Es drängt: Nicht einmal vier Wochen haben sie in Möhringen Zeit, die Musical-Bühne von einem Spukschloss in das Heim einer Diva umzubauen. Ein Blick hinter die Kulissen des neuen Stücks „Bodyguard“.

Stuttgart - Ein Schmachtfetzen ist der Film „Bodyguard“. Alles ist darauf angelegt, dass die Zuschauer die Tränen fließen lassen, wenn Whitney Houston „One Moment in Time“ singt. Doch auch wer so was für Kitsch hält und lieber auf Action steht, kommt im gleichnamigen Musical im Palladium-Theater in Möhringen auf seine Kosten. Wann sieht man schon mal, dass Darsteller getoastet werden? Live. Das ist kein Witz. Unter der Bühne hat man zwei Toaster eingebaut. So nennen die Techniker und das Ensemble die zwei Lifte, die die Darsteller mit vier Meter pro Sekunde beschleunigen und auf die Bühne schleudern. Drücken sie sich noch ab, springen sie anderthalb Meter hoch. Ganz so wie ein Brot aus dem Toaster.
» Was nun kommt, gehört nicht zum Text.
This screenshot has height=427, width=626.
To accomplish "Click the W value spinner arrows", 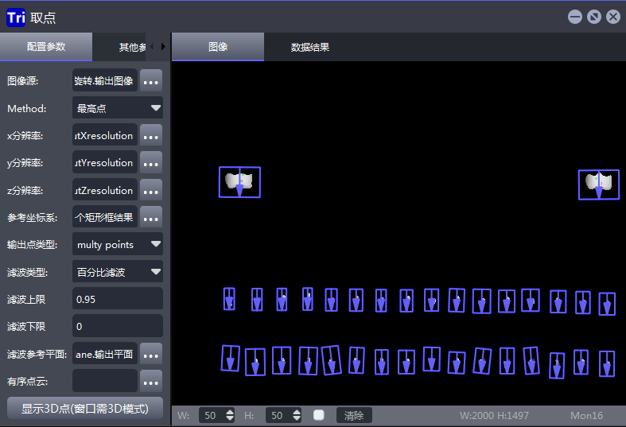I will [231, 415].
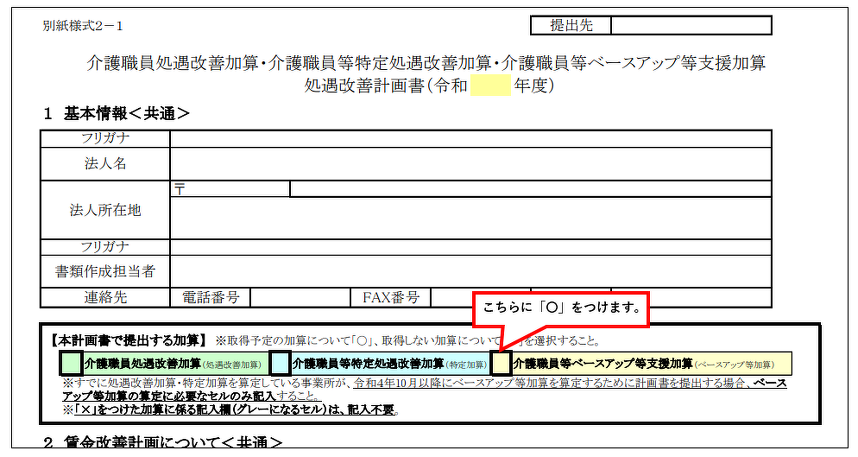Click the フリガナ field above 法人名

click(470, 139)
Viel eleganter natürlich.

 

22 Laster brachten das Material

Komplett haben sie die beiden Lifte aus Köln angekarrt. Sie gehörten zu den zig Tonnen Material, die am Stuttgart am 3. September in 22 Lastwagen in Stuttgart ankamen. Nach der letzten Vorstellung von „Tanz der Vampire“ schleppte man das Spukschloss vorne raus, hinten herein kam schon das Material für „Bodyguard“. Die Bühne sei total leer gewesen, sagt Benjamin Neuen, der technische Leiter, „sogar der Boden kommt raus.“ Nicht ein Vampirzahn blieb übrig beim Reinemachen.
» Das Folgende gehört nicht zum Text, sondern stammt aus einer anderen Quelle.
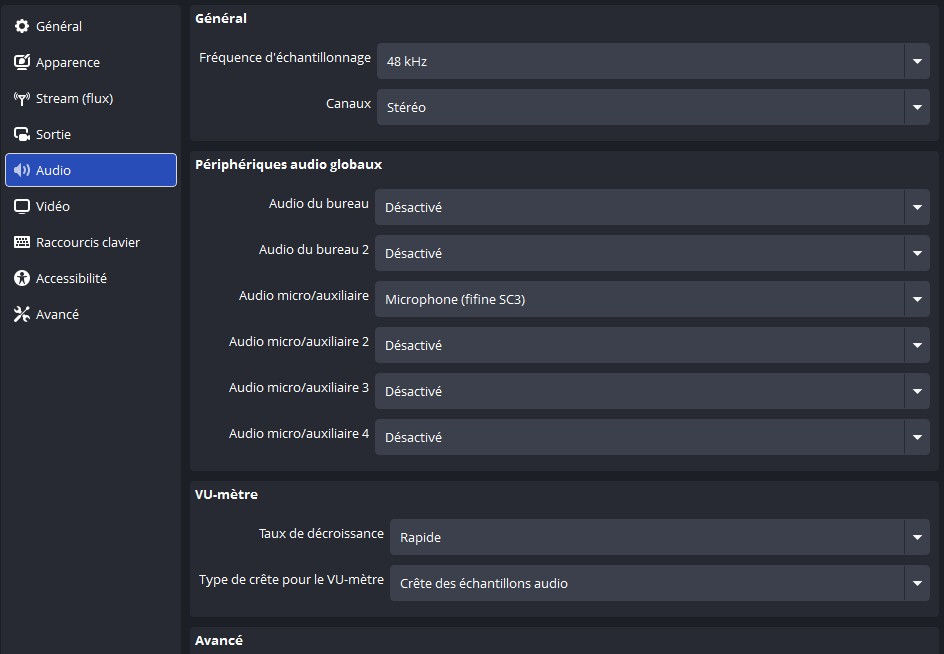This screenshot has height=654, width=944.
Task: Click the Avancé tools icon
Action: [x=22, y=314]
Das Theater mit seinen 1800 Plätzen wird komplett leer geräumt und an die neue Produktion angepasst. So hat man für „Bodyguard“ das Orchester ausgelagert, den Orchestergraben überbaut, um Platz zu schaffen für die Toaster und eine Nebelmaschine. Sie hüllt die Bühne in Nebel, allerdings nur für Sekunden. Ein Kniff, um einen Szenenwechsel zu ermöglichen. Von der Showbühne in die Küche des Stars Rachel Marron. So gerne das Musical Filmstoffe kapert, um sich an Bekanntes anzudocken, so schwer fällt das Umsetzen. Anders als im Film kann man auf der Bühne ja keine Schnitte machen. Da muss man die Szenen verbinden.
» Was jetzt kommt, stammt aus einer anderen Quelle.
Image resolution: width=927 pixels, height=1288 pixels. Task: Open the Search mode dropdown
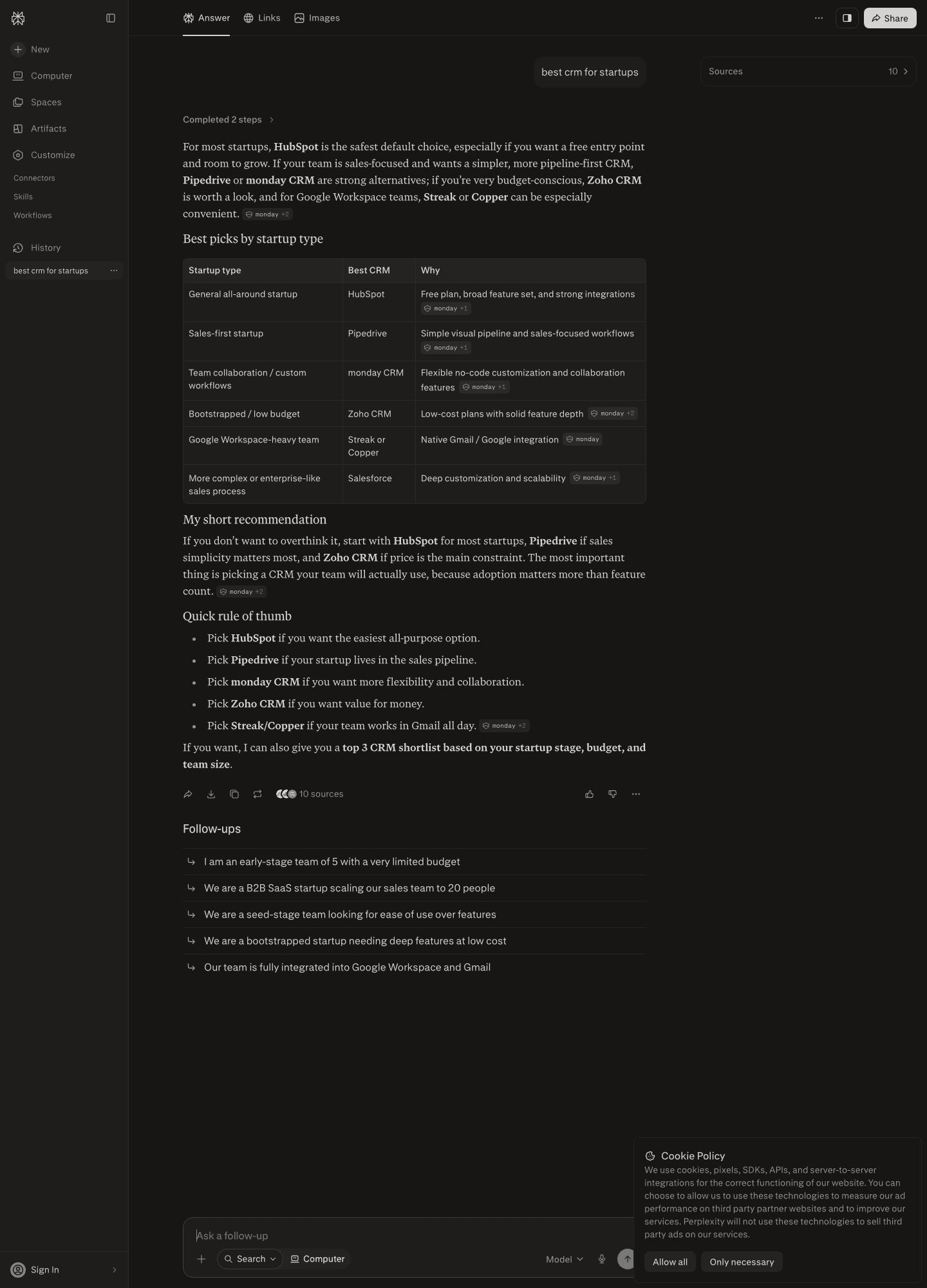(250, 1259)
Die Bühnentechniker arbeiten rund um die Uhr

Bei „Bodyguard“ löst man das Problem durch den Nebel, und sogenannte Slider, bewegliche Kulissen. Sie kann man verschieben, so die Bühne teilen. Das ist aber aufwendig. Nicht einmal vier Wochen Zeit bis zur Premiere am Donnerstag, 28. September, haben Lichttechniker, Tontechniker, Requisiteure, Ensemble, Bühnentechniker, Maske, Ensemble, um das Musical auf die Bühne zu stellen. So arbeiten die 25 Bühnentechniker in drei Schichten rund um die Uhr. Auch im Büro ist man gefordert. „Die Tänzer aus England brauchen einen Vorschuss“, erzählt Hans Rausch. Als Associate Producer laufen bei ihm die Fäden zusammen, „schließlich müssen die Leute eine Mietkaution zahlen.“

Während die Techniker an der Bühne werkeln, probt das Ensemble im dritten Stock. In einem Raum, der an eine Stadthalle aus den 50er Jahren erinnert. Hier ist der Glamour der Bühne weit weg. Es riecht tatsächlich nach „Blut, Schweiß und Tränen“, die laut Rausch beim Vorbereiten eines Musicals in Strömen fließen. Auf dem Boden sind rote, gelbe und blaue Klebestreifen. Sie markieren Stühle, Tische, Kulissen, damit man beim Proben schon ungefähr weiß, wie man sich zu bewegen hat. Erst am Sonntag geht es auf die große Bühne, „dann müssen wir Sound, Licht, Kulissen und das Ensemble zusammenbringen“, sagt der künstlerische Leiter Alexander Grünwald.

Aisata Blackmann singt 14 Lieder von Whitney Houston

Heute orientiert man sich noch an den Klebestreifen. Aisata Blackman singt als Rachel Marron 14 Lieder von Houston. In dem Film von 1992 sind es deren vier, aber die Liebesgeschichte um die Diva und ihren Leibwächter, dem „Bodyguard“, wird fürs Musical aufgebohrt zur Nummernrevue: Es wird gesungen und getanzt auf Teufel komm raus. Heute probt Blackman mit den Tänzern „Queen of the Night“. Choreografin Jane McMurtie gibt den Feldwebel, ruft: „Knie hoch!“ Jadran Malkovich hat noch Pause. Er darf in der Rolle des Leibwächters Frank Farmer später mit Blackman streiten. Sie schneidet Bananen, er sagt ihr, dass sie zum Schutz vor einem Attentäter nicht auftreten soll. Was dazu führt, dass sie vor lauter Zorn beinahe ihn in Stücke hackt. Aber keine Angst, am Ende kriegen sie sich doch.